Posted by president@kilconaparkdogclub.ca / in Information /
Kilcona Park Dog Club and the City of Winnipeg’s Naturalist are hoping that armoring the trunks of Kilcona’s trees with stucco wire will solve a gnawing problem – protecting the park’s trees from beavers and protecting the park’s beavers from themselves!
Beavers have long made Kilcona Park their home. But in recent years, Kilcona’s resident beavers may have become a little too eager and a little too obvious. The bucktoothed creatures have been gnawing healthy poplars and aspens around the south ponds into pencil-shaped stumps.
During the spring and summer, beavers feed on non-woody plants like cattail shoots that grow along the margins of Kilcona’s waterways. The menu switches to shrubs and trees in the autumn as the animals prepare for winter.
After the ponds freeze, beavers feed on the bark of branches and twigs they’ve cached underwater near their lodges.
Their preferred tree species are alder, aspen, birch, cottonwood, poplar and willow. If the supply of their preferred trees is low, they will harvest oaks and some maples. Conifers such as spruce, pines, and hemlocks are their least favorite food.
Until now, the City’s solution to problem beavers has been to trap or shoot them.
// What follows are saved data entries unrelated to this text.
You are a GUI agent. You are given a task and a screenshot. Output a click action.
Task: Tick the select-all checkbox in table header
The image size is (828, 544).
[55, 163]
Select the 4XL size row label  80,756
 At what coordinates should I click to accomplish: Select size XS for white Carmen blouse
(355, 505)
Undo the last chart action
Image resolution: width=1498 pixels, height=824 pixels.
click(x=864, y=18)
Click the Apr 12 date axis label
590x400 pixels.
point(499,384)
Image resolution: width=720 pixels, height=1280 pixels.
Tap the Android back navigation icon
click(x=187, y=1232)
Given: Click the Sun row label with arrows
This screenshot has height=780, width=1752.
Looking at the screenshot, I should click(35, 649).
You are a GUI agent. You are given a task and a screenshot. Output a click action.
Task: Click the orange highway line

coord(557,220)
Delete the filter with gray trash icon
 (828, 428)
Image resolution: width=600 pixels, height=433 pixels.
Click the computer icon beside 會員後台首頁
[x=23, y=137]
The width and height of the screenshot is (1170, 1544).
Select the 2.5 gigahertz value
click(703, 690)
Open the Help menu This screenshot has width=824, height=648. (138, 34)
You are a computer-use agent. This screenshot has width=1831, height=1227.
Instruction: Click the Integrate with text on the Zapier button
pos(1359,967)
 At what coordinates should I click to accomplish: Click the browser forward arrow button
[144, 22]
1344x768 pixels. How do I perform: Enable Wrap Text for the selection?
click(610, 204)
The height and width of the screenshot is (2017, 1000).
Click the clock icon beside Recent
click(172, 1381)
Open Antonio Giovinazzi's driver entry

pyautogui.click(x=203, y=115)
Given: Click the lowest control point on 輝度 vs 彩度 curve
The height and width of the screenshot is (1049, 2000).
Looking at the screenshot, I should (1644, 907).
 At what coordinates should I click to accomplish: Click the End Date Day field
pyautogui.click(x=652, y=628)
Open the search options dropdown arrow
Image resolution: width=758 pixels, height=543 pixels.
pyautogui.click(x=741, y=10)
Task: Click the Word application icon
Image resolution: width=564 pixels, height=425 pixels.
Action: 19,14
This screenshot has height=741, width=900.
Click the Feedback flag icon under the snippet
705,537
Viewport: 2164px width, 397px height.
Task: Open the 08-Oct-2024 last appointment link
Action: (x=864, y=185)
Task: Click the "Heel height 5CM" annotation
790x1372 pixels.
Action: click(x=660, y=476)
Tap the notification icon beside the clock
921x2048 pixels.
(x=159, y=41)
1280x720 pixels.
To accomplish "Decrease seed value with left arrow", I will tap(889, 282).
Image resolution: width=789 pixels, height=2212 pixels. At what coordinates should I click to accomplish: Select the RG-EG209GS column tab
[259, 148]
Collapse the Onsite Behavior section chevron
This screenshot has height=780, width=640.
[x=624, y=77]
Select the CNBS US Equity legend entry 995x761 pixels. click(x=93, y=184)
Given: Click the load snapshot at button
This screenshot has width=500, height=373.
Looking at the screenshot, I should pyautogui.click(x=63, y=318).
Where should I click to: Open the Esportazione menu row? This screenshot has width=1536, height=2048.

But howls of protest from Kilcona animal lovers persuaded KPDC’s board to ask the City to consider other options.
This spring KPDC member Ed Skomro noticed a number of nibbled cottonwood stumps along the ponds and decided to do something about it. He took photos and contacted KPDC’s board.
Fresh teeth marks – Photo credit: Ed Skomro
The City Naturalist responded immediately. Ten of the most vulnerable trees with stucco wire.
In June, Kilcona Park Dog Club directors Donna Henry and Christina Montsion met with Naturalist, Kristin Tuchscherer and Kilcona Park Technician, Jessica Mutimer to explore solutions that would protect the trees without sealing their furry foes’ fate.
The solution – banding more trees with stucco wire. This summer, under a partnership between the City of Winnipeg and the Boys and Girls Club of Winnipeg – Clean Machine, students installed wire cages on over 200 trees around the ponds, burning through sixteen 50-foot rolls of wire.